• [Work required] There are pictures in the records below; leave them out and set down exactly the lines from the one holding "This screenshot has width=294, height=196." through the one holding "The width and".

• [Given records]

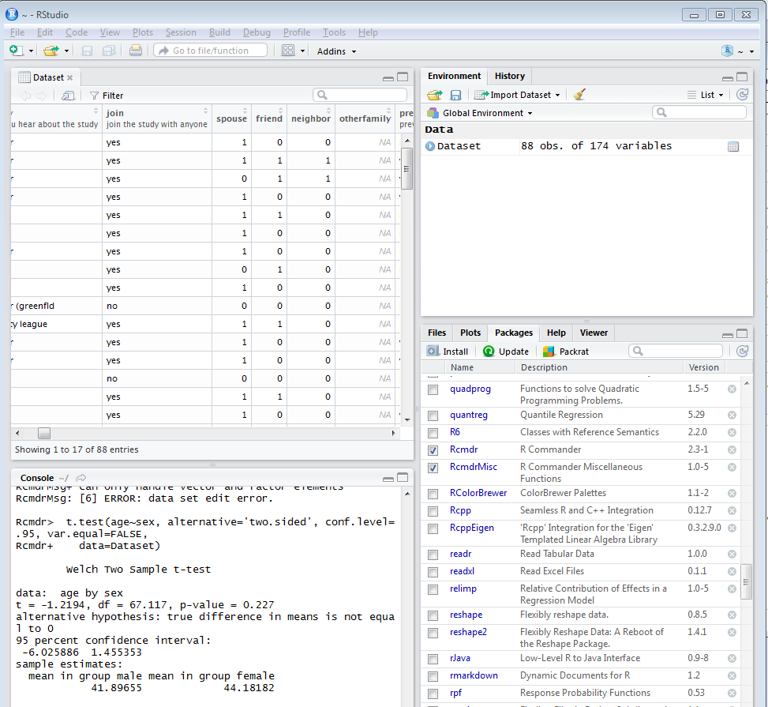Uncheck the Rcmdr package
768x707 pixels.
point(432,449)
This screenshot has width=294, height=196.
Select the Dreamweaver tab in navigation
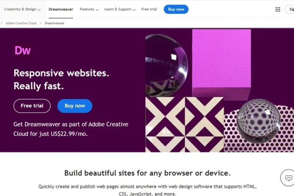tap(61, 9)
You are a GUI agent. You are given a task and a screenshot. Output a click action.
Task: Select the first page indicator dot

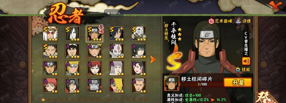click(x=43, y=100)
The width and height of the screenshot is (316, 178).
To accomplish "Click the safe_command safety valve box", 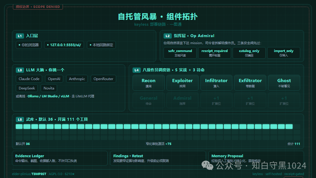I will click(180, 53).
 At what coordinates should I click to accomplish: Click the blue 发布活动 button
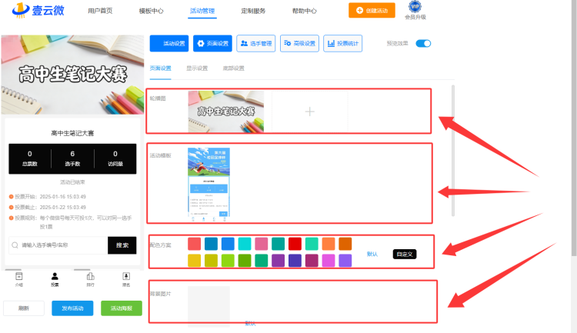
* * *
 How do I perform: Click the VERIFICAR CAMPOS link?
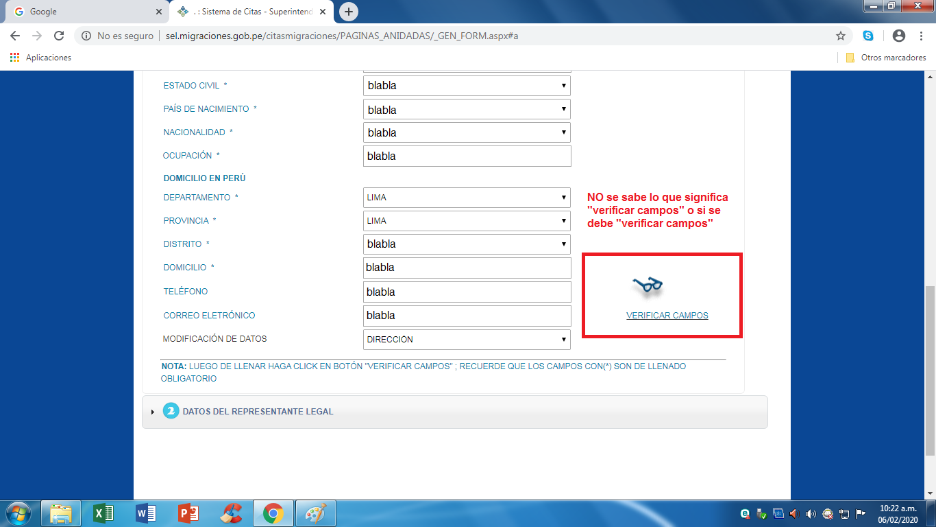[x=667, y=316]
--
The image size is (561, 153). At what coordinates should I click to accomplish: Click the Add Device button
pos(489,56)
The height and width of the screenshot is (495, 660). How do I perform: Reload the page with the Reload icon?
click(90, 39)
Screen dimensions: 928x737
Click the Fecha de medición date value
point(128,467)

• [Answer for the task]
This screenshot has width=294, height=196.
Select the Dreamweaver tab in navigation
tap(61, 9)
You are a GUI agent. You are given a task and a screenshot. Output a click action.
Task: Select the first page indicator dot

click(x=43, y=100)
The width and height of the screenshot is (316, 178).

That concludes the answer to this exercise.